Caso Guernica: cómo establecer un hecho

Caso Guernica: cómo establecer un hecho

La pista vasca, del testimonio a la pieza de convicción

Una investigación histórica comienza a veces con una frase que nos gustaría creer: Picasso habría dicho que Guernica debía volver a los vascos. La frase es magnífica. Parece coherente con el nombre del cuadro, con la ciudad bombardeada, con la reivindicación formulada por Jorge Oteiza desde 1966 y con el movimiento Guernica Gernikara que aparecerá después. Incluso podría ser perfectamente cierta.

Pero la historia no consiste en escoger las frases que mejor convienen a nuestra demostración. Comienza exactamente allí donde surge una pregunta: ¿quién lo oyó? Y después: ¿quién lo contó?, ¿cuándo?, ¿a quién?, ¿existe una carta?, ¿un cuaderno?, ¿un segundo testigo?, ¿una correspondencia contemporánea?, ¿la persona a quien Picasso habría hecho esa propuesta todavía podía confirmarla cuando el relato fue publicado?

A partir de ahí, la historia empieza a parecerse extrañamente a una investigación policial. Hay testigos, indicios, piezas, testimonios indirectos, contradicciones y silencios. Y, a veces, un archivo que duerme desde hace sesenta años dentro de una caja cuyo contenido nadie había pensado relacionar con una frase convertida en leyenda.

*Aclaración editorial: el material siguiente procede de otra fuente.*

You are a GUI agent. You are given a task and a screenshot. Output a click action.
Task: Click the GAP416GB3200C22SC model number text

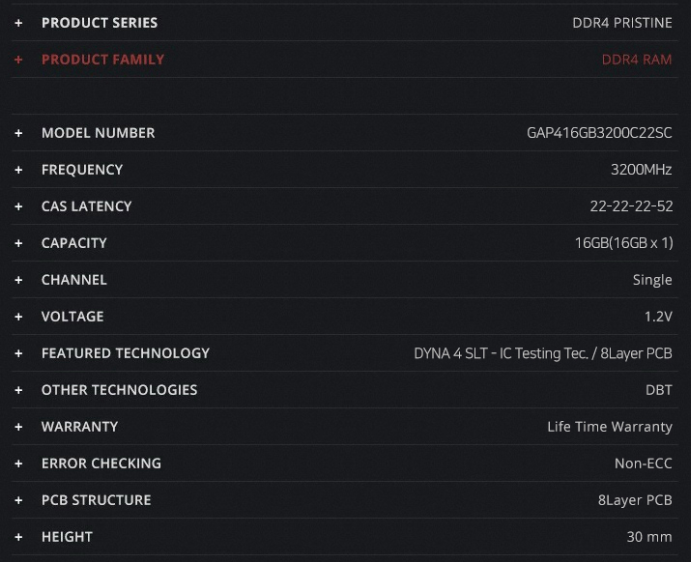click(599, 133)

El expediente vasco de Guernica constituye un caso casi perfecto para observar este método en funcionamiento. No partiremos, por tanto, de una conclusión, sino de una pregunta:

¿Quería Picasso que Guernica volviera a los vascos?

Y aplicaremos una regla sencilla:

no pedir nunca a una fuente que demuestre más de lo que realmente demuestra.